Last week, the Department of Home Affairs began rolling out staggered cuts to support services for around 1500 people seeking asylum.
The government’s decision to kick people off Status Resolution Support Services (SRSS) — which amounts to $35 per day coupled with some healthcare services — follows years of similar withdrawal of legal support, appeal options, and even the right to spit or own pets. In short, Australia’s punitive attitude towards people seeking asylum does not end with those still stuck on Manus Island or Nauru.
But while the toxicity around federal immigration often makes compassionate, holistic reform seem impossible, a different angle for making progress has often been overlooked: the role of state and territory governments.
State of play
This practical opportunity to provide safety and stability to people currently living in Australia, as well as the startling contradictions between state and territory services, are what underpin the latest report from Liberty Victoria’s Rights Advocacy Project (RAP), States of Refuge, released today.
The first of its kind, RAP’s report has found wild disparities between where people seeking asylum end up in Australia, and the basic rights they are ultimately afforded. For example, a person is entitled to apply for social housing in South Australia regardless of visa status, whereas Tasmania, Western Australia and ACT limit access to citizens and permanent residents. Tasmania also actively excludes people seeking asylum from accessing homelessness services, while WA and the Northern Territory restrict Medicare-ineligible patients (i.e. anyone on a visa without work rights) from accessing free healthcare.
The ACT, however, leads the country when it comes to ensuring people are not excluded from free healthcare and hospital services based on their visa status. South Australia, in one of its weakest areas, offers a mess of conflicting legislation, regulation and policies over whether people seeking asylum are entitled to free education services. It turns out they are, but this was only made clear through an internal policy document obtained via Freedom of Information request.
Obtaining the information required to decipher theses laws or policies was often difficult. The author team of legal volunteers and researchers spent months scouring policy documents and liaising with departments over information as seemingly simple as whether someone does or does not have to pay for primary education in Western Australia (they do, but in a regulatory-workaround staff have brought the annual fee to $1 per year).
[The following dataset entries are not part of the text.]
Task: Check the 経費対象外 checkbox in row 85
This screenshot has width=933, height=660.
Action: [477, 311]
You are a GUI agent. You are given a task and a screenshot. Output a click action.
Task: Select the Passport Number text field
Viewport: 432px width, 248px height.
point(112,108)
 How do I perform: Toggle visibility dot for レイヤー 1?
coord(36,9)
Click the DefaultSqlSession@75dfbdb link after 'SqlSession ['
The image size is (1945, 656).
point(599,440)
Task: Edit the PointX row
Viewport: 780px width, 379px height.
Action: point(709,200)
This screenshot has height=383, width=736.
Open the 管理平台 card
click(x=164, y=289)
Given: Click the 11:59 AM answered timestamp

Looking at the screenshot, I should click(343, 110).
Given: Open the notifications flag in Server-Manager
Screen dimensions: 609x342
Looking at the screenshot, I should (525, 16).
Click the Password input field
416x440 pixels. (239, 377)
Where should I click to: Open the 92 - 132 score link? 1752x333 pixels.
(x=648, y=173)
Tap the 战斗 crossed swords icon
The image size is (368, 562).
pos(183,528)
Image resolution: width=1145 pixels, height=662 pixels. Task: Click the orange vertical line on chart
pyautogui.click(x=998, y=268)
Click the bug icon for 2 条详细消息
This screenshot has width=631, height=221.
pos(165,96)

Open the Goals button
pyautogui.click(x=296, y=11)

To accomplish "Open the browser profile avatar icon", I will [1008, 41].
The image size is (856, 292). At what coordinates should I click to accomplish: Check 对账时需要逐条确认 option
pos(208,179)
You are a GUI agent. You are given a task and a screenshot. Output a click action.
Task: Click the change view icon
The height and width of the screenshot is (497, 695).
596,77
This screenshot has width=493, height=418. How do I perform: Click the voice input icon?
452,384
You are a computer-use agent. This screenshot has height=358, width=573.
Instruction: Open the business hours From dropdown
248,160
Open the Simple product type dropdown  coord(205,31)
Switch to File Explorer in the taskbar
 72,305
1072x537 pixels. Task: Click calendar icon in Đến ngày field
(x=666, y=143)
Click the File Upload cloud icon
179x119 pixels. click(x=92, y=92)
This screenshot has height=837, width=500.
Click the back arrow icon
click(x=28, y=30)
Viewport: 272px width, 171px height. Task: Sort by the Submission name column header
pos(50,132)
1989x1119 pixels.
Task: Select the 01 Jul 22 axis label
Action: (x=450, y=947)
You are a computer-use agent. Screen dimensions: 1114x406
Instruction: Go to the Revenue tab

There are concerns about how this information is supposed to be unpacked by people from largely non-English speaking backgrounds, especially those recovering from trauma.
At the same time, much of what the authors found was cause for hope. For example, Tasmania’s Education Department explicitly says that every student seeking asylum is to be treated as a local student and not liable for fees. Victoria has also recently announced free vocational programs for people seeking asylum, and Queensland offers nation- and perhaps world-leading training services for teachers with specialty handbooks on issues faced by refugees and students seeking asylum.
These highlights, as well as some international precedents, helped form the tailored recommendations RAP provided to state and territory housing, health and education departments.
The pitfalls identified do not necessarily stem from any attempt to discriminate against people seeking asylum; some problems, particularly those relating to new visa subclasses, are simply a matter of outdated laws. Many of the laws and policy in these areas were designed when there was a greater degree of permanence to refugee visas.
In recent years however, temporary visa subclasses have become standard. The issues this creates for a refugee or person seeking asylum to access certain services is caused more often by a failure of the relevant departments to adapt to this reality, rather than any bad faith approaches to making laws.
The road to reform
What is clear is that there is a need for reform. As Peter Robson, Secretary of the Darwin Asylum Seeker Support and Advocacy Network (DASSAN) told the authors:
Access to healthcare, housing and education are severely limited for asylum seekers in the NT due to discriminatory policies enacted against people who seek asylum. Granting access to normal welfare payments, a healthcare card and a greater investment in public housing are ways that this could be combated.
This report explicitly outlines both gaps and solutions in essential service areas. There is already considerable precedent for state leaders to support human rights where federal leaders have failed to do so. In 2016, Victorian Premier Dan Andrews, Queensland Premier Annastacia Palaszczuk and NSW’s then-premier Mike Baird demonstrated this in their offer to keep asylum seeker children in Australia.
This report is a timely reminder that these governments can play a major role in ensuring uniform assistance to make refugees feel welcomed and able to enjoy the best of what our country has to offer.
The author was involved in the production of Liberty Victoria’s report. They have not been paid for this article.